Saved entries
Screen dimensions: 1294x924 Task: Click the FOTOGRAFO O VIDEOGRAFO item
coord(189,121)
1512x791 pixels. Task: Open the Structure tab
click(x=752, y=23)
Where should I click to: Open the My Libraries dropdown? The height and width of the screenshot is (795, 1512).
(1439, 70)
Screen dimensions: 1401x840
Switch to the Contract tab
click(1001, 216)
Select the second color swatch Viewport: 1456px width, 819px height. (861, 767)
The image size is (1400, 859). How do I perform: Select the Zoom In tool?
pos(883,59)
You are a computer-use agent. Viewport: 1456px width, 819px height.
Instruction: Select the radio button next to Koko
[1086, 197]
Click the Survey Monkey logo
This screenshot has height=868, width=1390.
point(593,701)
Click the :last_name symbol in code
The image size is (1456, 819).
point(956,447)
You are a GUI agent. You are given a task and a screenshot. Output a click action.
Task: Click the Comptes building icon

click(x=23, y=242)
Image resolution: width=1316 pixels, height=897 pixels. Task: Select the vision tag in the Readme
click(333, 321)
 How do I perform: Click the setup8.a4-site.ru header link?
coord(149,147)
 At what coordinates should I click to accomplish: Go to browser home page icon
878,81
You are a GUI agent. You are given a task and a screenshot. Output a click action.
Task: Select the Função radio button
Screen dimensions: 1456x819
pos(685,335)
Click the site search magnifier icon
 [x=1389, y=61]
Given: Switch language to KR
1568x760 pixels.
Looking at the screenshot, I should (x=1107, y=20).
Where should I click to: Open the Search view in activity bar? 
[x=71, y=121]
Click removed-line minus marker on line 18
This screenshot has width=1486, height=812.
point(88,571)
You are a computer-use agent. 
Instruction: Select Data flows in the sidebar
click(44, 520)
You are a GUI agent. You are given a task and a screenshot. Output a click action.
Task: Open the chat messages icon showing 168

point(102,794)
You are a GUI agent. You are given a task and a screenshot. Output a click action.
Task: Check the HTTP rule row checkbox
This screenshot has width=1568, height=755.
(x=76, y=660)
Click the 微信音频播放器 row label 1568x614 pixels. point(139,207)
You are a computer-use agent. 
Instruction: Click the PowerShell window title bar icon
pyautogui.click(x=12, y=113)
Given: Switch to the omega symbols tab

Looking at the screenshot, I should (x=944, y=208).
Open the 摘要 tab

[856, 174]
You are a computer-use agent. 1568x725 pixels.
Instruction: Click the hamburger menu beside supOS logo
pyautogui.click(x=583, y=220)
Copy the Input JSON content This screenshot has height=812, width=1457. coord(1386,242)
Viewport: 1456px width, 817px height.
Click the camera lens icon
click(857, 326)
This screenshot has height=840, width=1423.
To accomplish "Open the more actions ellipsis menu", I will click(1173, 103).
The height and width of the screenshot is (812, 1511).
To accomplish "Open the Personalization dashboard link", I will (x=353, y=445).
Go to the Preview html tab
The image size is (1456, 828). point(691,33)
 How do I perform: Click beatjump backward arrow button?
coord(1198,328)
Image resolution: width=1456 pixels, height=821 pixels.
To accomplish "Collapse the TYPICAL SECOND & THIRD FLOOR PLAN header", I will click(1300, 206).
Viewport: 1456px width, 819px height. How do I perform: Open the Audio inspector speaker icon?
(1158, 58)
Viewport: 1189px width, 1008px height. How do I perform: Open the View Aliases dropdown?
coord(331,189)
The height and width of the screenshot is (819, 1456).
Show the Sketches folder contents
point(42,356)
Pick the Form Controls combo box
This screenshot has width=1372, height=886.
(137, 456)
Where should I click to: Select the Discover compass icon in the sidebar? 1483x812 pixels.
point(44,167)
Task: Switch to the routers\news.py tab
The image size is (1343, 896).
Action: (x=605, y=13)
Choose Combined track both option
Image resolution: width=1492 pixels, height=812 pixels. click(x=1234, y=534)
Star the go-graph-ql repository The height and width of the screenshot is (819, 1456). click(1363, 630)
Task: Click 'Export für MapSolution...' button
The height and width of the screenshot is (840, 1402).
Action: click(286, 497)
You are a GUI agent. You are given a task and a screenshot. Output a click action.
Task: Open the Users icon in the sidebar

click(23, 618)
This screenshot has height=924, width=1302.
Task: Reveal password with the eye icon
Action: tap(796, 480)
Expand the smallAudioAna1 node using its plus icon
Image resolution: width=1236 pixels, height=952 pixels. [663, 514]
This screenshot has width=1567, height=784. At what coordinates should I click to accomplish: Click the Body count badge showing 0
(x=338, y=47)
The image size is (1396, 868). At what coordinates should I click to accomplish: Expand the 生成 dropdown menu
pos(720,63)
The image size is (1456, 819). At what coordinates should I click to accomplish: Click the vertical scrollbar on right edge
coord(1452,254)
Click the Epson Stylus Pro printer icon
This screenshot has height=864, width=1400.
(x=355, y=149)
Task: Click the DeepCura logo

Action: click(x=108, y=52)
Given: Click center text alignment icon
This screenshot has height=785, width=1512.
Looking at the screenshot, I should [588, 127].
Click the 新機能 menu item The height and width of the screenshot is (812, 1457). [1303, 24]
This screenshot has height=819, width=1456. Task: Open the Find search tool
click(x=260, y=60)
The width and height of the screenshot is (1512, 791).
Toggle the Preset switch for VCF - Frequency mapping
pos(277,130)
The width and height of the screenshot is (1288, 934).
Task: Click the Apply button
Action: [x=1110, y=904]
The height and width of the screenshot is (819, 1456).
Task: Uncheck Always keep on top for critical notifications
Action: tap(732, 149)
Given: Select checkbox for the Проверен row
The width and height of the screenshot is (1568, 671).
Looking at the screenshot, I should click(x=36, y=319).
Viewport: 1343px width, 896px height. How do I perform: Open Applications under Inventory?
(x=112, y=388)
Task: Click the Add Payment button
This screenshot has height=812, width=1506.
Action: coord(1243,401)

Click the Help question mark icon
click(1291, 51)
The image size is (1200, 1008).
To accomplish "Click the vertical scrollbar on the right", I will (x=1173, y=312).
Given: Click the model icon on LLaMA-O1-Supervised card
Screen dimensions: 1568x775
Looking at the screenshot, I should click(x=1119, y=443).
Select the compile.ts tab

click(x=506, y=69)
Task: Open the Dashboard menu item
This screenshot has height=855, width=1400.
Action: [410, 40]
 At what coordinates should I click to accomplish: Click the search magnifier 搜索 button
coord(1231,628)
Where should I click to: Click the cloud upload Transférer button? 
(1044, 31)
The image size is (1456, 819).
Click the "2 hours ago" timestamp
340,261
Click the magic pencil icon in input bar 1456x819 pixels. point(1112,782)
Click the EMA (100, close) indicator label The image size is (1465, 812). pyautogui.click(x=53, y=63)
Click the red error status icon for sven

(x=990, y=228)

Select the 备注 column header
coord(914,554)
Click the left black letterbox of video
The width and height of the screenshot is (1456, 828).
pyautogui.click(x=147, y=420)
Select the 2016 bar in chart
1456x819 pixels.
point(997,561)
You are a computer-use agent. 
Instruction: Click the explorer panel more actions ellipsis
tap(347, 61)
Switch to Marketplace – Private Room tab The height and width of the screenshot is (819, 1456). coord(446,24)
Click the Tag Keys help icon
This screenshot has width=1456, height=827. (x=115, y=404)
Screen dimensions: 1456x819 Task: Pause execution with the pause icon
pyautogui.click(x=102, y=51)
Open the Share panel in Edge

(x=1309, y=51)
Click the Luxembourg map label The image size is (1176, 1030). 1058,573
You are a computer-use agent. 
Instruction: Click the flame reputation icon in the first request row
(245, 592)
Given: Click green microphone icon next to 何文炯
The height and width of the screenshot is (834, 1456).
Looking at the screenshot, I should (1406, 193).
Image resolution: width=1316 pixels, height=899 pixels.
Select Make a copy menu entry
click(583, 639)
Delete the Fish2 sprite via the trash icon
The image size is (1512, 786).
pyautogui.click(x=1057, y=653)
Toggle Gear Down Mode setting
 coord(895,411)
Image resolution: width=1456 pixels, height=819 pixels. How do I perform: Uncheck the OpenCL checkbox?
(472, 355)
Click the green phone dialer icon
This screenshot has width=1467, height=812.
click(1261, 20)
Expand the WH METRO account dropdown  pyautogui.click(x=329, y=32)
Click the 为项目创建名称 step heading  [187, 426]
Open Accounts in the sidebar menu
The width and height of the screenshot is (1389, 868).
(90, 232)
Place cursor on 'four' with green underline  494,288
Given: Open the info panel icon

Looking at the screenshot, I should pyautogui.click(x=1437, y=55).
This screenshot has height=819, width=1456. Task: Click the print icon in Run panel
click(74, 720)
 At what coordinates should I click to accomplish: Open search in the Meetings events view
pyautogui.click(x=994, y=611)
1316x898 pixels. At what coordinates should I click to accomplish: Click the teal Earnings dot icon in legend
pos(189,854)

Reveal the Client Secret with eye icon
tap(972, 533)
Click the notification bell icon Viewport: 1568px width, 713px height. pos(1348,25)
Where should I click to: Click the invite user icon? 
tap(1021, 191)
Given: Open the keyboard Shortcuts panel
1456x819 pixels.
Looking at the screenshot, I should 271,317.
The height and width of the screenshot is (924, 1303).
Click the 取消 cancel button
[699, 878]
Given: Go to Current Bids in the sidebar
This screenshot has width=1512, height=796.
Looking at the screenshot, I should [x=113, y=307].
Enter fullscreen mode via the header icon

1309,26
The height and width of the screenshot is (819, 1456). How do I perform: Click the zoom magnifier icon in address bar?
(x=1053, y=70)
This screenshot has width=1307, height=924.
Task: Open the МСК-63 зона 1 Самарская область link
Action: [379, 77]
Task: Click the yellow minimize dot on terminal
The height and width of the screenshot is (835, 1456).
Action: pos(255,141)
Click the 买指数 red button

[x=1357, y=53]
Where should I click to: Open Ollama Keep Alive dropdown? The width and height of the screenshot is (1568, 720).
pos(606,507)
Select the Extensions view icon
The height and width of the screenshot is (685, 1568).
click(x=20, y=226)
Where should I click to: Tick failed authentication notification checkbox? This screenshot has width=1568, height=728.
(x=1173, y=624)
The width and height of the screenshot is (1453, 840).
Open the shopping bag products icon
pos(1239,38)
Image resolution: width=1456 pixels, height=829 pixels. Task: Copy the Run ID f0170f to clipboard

### [EXERCISE BRIEF]
Reproduce the records above exactly, starting with the line that contains "Where should I click to: Click the invite" and ending with the last line.

### [RESULT]
Where should I click to: Click the invite user icon? 
tap(1021, 191)
Given: Open the keyboard Shortcuts panel
1456x819 pixels.
Looking at the screenshot, I should 271,317.
The height and width of the screenshot is (924, 1303).
Click the 取消 cancel button
[699, 878]
Given: Go to Current Bids in the sidebar
This screenshot has width=1512, height=796.
Looking at the screenshot, I should [x=113, y=307].
Enter fullscreen mode via the header icon

1309,26
The height and width of the screenshot is (819, 1456). How do I perform: Click the zoom magnifier icon in address bar?
(x=1053, y=70)
This screenshot has width=1307, height=924.
Task: Open the МСК-63 зона 1 Самарская область link
Action: [379, 77]
Task: Click the yellow minimize dot on terminal
The height and width of the screenshot is (835, 1456).
Action: pos(255,141)
Click the 买指数 red button

[x=1357, y=53]
Where should I click to: Open Ollama Keep Alive dropdown? The width and height of the screenshot is (1568, 720).
pos(606,507)
Select the Extensions view icon
The height and width of the screenshot is (685, 1568).
click(x=20, y=226)
Where should I click to: Tick failed authentication notification checkbox? This screenshot has width=1568, height=728.
(x=1173, y=624)
The width and height of the screenshot is (1453, 840).
Open the shopping bag products icon
pos(1239,38)
Image resolution: width=1456 pixels, height=829 pixels. Task: Copy the Run ID f0170f to clipboard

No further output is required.